__REQUESTS__
• 1. In the Sea Foam forum thread, retype the passage from "## gamudslinger88 (Dec" up to and including "Ammons (Dec 18, 2009)".
• 2. Name every username that appears as a post header in the Sea Foam forum thread, giving each one only once.
• 3. Render this sentence from the Sea Foam forum thread in Spanish: "I've never done it with a lawn mower, so my suggestion would be to read the instructions on the can for your particular application."

# Sea Foam???



## Ga Sportsman (Dec 17, 2009)

I see y'all recommend this stuff a good bit and am not familar w/ it at all.  Where would I get this stuff and would be using it in a Lawn mower w/ a Kohler 23HP motor.  I have 2 4.5 gallon gas tanks, so how would I go about using it.  A little in each tank, or some in the tank I'm running out of so it will get into the carb good?


----------



## repoman34 (Dec 17, 2009)

you can pick it up at your local parts store. I know Advanced carries it. The one in Griffin usually has it sitting right on the counter. I've never done it with a lawn mower, so my suggestion would be to read the instructions on the can for your particular application.


----------



## gamudslinger88 (Dec 17, 2009)

Yea its only like a few ounces a 20 gallon tank. The stuff works awesome! I use it on any vehicle I get regardles of miles. I use half in the tank and the other half I suck up slowly through the brake booster hose with the engine running. You will be amazed at the carbon buildup it breaks loose and burns. I have never used it with a lawn mower but I have on several 4 wheelers.


----------



## Jim Ammons (Dec 18, 2009)

Works on lawn mowers, generators, also. Good stuff.


----------



## shiny 308 (Dec 18, 2009)

the walmarts around here sells it


----------



## Ga Sportsman (Dec 18, 2009)

Preeshiate the info fellers.  Will stop by and grab some.


----------



## GoldDot40 (Dec 20, 2009)

[Data on locating visible targets]
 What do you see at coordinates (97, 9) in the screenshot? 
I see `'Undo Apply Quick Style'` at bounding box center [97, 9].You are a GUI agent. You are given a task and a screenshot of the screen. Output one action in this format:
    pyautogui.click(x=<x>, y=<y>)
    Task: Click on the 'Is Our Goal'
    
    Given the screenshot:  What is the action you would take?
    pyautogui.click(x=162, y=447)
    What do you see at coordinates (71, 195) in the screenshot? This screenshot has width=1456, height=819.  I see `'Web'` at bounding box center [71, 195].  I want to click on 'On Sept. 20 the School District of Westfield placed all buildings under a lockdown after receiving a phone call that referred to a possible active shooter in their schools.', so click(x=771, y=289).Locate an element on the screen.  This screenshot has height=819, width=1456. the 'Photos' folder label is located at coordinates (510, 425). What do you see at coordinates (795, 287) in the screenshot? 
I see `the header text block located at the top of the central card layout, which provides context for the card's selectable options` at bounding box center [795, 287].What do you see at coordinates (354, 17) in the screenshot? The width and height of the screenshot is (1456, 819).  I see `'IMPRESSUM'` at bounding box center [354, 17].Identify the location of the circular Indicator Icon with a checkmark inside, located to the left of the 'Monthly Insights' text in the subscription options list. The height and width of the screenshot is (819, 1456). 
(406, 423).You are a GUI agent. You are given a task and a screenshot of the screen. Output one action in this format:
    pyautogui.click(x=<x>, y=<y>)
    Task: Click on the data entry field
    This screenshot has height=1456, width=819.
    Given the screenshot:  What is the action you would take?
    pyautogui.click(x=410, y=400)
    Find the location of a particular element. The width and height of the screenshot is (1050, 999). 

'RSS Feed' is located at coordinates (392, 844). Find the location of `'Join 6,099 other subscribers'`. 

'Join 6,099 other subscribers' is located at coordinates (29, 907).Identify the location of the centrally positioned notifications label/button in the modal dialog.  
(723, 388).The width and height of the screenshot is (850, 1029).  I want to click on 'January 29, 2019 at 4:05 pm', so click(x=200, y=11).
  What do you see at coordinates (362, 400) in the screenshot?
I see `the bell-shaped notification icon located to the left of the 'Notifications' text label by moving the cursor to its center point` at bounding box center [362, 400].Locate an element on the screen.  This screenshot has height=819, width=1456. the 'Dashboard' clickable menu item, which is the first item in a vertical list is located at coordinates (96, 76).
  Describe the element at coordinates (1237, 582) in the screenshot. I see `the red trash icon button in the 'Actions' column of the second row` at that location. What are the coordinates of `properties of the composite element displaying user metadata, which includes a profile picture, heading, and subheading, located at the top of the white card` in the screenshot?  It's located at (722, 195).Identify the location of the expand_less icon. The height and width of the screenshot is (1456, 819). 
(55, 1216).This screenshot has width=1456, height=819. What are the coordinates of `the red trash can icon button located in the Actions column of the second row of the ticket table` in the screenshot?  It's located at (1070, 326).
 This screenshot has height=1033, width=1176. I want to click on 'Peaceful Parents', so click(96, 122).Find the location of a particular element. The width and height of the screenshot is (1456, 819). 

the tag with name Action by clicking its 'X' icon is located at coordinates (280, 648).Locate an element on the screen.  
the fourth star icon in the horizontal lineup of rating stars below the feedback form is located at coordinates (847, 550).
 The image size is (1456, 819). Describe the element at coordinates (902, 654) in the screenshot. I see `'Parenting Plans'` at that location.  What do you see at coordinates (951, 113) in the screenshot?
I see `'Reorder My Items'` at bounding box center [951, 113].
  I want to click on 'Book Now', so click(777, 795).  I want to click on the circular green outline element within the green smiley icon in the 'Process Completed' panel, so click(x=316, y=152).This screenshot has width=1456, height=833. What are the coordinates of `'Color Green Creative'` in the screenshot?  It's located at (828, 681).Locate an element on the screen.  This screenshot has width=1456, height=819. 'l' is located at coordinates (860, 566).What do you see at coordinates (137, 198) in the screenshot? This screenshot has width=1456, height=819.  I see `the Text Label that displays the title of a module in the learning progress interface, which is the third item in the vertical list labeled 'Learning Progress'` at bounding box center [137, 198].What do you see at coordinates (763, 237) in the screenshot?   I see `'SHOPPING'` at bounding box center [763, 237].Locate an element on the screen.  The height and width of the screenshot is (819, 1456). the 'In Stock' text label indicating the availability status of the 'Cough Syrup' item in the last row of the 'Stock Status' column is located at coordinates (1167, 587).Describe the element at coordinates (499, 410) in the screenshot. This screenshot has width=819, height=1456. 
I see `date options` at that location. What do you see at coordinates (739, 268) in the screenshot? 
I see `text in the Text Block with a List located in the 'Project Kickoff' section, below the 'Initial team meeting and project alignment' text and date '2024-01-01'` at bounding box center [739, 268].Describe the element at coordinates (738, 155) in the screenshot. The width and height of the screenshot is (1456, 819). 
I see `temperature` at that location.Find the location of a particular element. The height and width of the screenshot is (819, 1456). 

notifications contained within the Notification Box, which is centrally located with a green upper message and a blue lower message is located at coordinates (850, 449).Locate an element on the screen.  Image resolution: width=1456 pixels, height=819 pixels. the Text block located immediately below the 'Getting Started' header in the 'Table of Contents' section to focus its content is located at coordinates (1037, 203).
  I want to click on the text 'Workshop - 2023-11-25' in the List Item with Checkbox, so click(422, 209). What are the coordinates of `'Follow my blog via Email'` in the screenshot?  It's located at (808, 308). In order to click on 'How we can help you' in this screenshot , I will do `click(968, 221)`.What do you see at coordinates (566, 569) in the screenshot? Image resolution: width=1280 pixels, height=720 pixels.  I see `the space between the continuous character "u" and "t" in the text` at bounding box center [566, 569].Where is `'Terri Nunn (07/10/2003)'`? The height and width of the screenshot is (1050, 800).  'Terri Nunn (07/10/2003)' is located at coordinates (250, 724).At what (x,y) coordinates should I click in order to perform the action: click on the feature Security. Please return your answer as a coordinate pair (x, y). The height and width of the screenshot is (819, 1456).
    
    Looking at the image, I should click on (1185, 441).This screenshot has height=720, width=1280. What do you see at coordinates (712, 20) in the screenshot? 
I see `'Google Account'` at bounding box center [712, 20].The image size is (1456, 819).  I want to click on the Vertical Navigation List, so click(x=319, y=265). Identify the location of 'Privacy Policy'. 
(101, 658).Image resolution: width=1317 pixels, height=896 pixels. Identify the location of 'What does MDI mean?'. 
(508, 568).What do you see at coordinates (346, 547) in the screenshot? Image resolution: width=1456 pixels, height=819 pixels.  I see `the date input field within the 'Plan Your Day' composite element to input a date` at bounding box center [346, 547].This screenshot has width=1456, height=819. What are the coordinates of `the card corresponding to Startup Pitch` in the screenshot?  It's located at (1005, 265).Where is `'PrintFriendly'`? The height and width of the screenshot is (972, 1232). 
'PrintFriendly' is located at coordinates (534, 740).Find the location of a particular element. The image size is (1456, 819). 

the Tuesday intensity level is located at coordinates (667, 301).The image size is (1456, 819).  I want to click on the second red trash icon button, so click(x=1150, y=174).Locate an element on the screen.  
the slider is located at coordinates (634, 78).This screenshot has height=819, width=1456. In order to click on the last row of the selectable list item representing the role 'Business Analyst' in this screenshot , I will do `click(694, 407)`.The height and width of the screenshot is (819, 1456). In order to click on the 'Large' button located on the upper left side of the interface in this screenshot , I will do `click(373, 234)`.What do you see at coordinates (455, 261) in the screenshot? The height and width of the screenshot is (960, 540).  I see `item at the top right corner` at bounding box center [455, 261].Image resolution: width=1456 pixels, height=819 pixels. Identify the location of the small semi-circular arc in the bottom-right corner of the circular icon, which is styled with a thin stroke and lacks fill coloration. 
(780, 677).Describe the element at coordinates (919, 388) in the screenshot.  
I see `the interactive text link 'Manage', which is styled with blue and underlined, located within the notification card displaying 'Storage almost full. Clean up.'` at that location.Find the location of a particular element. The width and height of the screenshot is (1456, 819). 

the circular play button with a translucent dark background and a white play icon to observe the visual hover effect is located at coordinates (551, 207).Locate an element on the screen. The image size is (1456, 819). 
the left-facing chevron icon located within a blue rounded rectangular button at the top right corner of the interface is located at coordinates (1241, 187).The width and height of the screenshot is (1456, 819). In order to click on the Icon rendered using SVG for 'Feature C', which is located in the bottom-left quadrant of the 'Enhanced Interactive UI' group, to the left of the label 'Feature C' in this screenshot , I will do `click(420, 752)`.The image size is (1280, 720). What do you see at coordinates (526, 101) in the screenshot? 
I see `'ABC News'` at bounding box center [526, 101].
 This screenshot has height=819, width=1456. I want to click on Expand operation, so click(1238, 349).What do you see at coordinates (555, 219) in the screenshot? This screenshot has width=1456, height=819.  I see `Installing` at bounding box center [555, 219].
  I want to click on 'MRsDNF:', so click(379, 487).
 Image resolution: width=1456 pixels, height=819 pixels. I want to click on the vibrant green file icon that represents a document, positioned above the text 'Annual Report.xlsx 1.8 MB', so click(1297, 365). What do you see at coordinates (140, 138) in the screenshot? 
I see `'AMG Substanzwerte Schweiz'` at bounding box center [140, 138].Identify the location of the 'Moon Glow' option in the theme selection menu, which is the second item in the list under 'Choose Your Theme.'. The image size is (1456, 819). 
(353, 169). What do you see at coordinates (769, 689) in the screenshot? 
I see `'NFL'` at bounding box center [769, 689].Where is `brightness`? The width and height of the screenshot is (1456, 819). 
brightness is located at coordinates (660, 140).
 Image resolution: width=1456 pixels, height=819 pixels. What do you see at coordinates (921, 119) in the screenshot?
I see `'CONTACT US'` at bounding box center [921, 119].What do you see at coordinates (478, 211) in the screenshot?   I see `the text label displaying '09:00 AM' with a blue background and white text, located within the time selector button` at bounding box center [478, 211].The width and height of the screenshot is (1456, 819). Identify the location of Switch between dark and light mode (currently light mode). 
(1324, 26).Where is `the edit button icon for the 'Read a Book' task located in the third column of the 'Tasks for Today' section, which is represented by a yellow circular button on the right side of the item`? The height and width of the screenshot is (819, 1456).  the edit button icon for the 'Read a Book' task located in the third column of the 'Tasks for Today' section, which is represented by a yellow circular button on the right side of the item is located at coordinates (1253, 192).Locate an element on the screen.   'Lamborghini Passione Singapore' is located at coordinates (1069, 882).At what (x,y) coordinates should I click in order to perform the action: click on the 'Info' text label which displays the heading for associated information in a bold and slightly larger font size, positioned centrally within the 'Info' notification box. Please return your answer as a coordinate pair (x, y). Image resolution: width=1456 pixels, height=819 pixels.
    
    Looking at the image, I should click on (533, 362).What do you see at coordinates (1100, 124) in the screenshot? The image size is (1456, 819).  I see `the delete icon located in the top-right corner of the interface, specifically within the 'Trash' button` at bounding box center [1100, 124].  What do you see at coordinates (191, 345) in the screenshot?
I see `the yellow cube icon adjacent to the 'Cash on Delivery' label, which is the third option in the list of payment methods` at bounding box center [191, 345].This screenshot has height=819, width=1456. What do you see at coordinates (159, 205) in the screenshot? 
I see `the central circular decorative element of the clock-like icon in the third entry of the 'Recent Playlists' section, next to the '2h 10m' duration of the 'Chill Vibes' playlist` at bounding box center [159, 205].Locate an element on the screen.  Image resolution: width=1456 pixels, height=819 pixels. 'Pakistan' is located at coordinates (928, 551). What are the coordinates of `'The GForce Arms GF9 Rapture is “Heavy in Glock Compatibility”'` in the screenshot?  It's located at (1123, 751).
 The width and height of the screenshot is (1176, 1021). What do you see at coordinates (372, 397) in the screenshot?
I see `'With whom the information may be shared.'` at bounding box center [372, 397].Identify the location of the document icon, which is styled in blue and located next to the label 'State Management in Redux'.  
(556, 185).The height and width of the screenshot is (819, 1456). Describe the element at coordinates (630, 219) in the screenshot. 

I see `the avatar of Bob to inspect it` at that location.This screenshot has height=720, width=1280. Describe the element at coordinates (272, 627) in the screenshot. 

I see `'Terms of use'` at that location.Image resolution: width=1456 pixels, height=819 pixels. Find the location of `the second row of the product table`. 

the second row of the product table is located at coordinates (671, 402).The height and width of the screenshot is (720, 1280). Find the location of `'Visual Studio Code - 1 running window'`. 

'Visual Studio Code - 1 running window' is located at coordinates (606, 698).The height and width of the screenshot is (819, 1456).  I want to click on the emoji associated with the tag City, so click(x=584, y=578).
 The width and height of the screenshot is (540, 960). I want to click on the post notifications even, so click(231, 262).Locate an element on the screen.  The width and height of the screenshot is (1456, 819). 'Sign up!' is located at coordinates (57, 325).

__FULL ANSWERS__
• 1.
## gamudslinger88 (Dec 17, 2009)

Yea its only like a few ounces a 20 gallon tank. The stuff works awesome! I use it on any vehicle I get regardles of miles. I use half in the tank and the other half I suck up slowly through the brake booster hose with the engine running. You will be amazed at the carbon buildup it breaks loose and burns. I have never used it with a lawn mower but I have on several 4 wheelers.


----------



## Jim Ammons (Dec 18, 2009)

• 2.
Ga Sportsman
repoman34
gamudslinger88
Jim Ammons
shiny 308
GoldDot40

• 3. Nunca lo he hecho con una cortadora de césped, así que mi sugerencia sería leer las instrucciones de la lata para su aplicación particular.